Rewrite the data below with every occurrence of "GUI agent" replaced by "interface agent", leaving all other text unchanged.

* * * *

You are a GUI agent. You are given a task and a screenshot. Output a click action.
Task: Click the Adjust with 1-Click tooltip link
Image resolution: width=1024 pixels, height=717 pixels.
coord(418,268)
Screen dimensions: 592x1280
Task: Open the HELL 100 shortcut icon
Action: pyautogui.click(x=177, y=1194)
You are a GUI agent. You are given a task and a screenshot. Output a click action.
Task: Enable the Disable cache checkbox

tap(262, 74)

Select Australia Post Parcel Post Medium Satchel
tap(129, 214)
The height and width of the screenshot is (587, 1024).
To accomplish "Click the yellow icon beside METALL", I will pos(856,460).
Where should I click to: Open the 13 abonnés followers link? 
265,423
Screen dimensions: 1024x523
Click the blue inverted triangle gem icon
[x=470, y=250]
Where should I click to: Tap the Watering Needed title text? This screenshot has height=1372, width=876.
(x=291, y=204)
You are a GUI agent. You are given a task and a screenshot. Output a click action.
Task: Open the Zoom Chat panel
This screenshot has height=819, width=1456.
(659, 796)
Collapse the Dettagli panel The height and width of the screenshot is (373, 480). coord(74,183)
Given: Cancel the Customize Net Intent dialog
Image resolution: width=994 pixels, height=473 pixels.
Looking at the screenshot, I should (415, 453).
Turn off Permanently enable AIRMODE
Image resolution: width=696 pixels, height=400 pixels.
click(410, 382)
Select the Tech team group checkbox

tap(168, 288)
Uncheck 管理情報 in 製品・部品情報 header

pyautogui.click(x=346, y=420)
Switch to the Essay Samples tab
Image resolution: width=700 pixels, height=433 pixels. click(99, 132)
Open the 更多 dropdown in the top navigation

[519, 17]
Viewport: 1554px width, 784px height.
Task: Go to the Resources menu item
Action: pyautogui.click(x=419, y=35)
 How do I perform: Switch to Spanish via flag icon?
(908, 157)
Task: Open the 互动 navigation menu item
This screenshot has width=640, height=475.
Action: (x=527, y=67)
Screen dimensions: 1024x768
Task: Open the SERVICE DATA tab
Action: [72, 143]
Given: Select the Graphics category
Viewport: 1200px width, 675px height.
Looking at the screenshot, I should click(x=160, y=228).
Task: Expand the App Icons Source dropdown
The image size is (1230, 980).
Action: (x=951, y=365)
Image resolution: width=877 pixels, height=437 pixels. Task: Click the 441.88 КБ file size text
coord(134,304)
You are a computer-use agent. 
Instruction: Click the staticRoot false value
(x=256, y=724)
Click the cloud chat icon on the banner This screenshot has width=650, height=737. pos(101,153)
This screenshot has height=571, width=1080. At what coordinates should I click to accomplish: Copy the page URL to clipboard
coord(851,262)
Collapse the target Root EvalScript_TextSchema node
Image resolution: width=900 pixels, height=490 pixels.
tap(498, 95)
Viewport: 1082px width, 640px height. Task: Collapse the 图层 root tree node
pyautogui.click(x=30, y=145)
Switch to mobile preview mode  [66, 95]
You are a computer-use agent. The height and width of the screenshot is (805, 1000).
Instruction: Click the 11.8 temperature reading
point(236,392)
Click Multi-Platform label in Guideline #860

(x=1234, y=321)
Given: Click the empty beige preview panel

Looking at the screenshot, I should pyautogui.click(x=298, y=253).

* * * *

■ **CORRECT OUTPUT**
You are a interface agent. You are given a task and a screenshot. Output a click action.
Task: Click the Adjust with 1-Click tooltip link
Image resolution: width=1024 pixels, height=717 pixels.
coord(418,268)
Screen dimensions: 592x1280
Task: Open the HELL 100 shortcut icon
Action: pyautogui.click(x=177, y=1194)
You are a interface agent. You are given a task and a screenshot. Output a click action.
Task: Enable the Disable cache checkbox

tap(262, 74)

Select Australia Post Parcel Post Medium Satchel
tap(129, 214)
The height and width of the screenshot is (587, 1024).
To accomplish "Click the yellow icon beside METALL", I will pos(856,460).
Where should I click to: Open the 13 abonnés followers link? 
265,423
Screen dimensions: 1024x523
Click the blue inverted triangle gem icon
[x=470, y=250]
Where should I click to: Tap the Watering Needed title text? This screenshot has height=1372, width=876.
(x=291, y=204)
You are a interface agent. You are given a task and a screenshot. Output a click action.
Task: Open the Zoom Chat panel
This screenshot has height=819, width=1456.
(659, 796)
Collapse the Dettagli panel The height and width of the screenshot is (373, 480). coord(74,183)
Given: Cancel the Customize Net Intent dialog
Image resolution: width=994 pixels, height=473 pixels.
Looking at the screenshot, I should (415, 453).
Turn off Permanently enable AIRMODE
Image resolution: width=696 pixels, height=400 pixels.
click(410, 382)
Select the Tech team group checkbox

tap(168, 288)
Uncheck 管理情報 in 製品・部品情報 header

pyautogui.click(x=346, y=420)
Switch to the Essay Samples tab
Image resolution: width=700 pixels, height=433 pixels. click(99, 132)
Open the 更多 dropdown in the top navigation

[519, 17]
Viewport: 1554px width, 784px height.
Task: Go to the Resources menu item
Action: pyautogui.click(x=419, y=35)
 How do I perform: Switch to Spanish via flag icon?
(908, 157)
Task: Open the 互动 navigation menu item
This screenshot has width=640, height=475.
Action: (x=527, y=67)
Screen dimensions: 1024x768
Task: Open the SERVICE DATA tab
Action: [72, 143]
Given: Select the Graphics category
Viewport: 1200px width, 675px height.
Looking at the screenshot, I should click(x=160, y=228).
Task: Expand the App Icons Source dropdown
The image size is (1230, 980).
Action: (x=951, y=365)
Image resolution: width=877 pixels, height=437 pixels. Task: Click the 441.88 КБ file size text
coord(134,304)
You are a computer-use agent. 
Instruction: Click the staticRoot false value
(x=256, y=724)
Click the cloud chat icon on the banner This screenshot has width=650, height=737. pos(101,153)
This screenshot has height=571, width=1080. At what coordinates should I click to accomplish: Copy the page URL to clipboard
coord(851,262)
Collapse the target Root EvalScript_TextSchema node
Image resolution: width=900 pixels, height=490 pixels.
tap(498, 95)
Viewport: 1082px width, 640px height. Task: Collapse the 图层 root tree node
pyautogui.click(x=30, y=145)
Switch to mobile preview mode  [66, 95]
You are a computer-use agent. The height and width of the screenshot is (805, 1000).
Instruction: Click the 11.8 temperature reading
point(236,392)
Click Multi-Platform label in Guideline #860

(x=1234, y=321)
Given: Click the empty beige preview panel

Looking at the screenshot, I should pyautogui.click(x=298, y=253).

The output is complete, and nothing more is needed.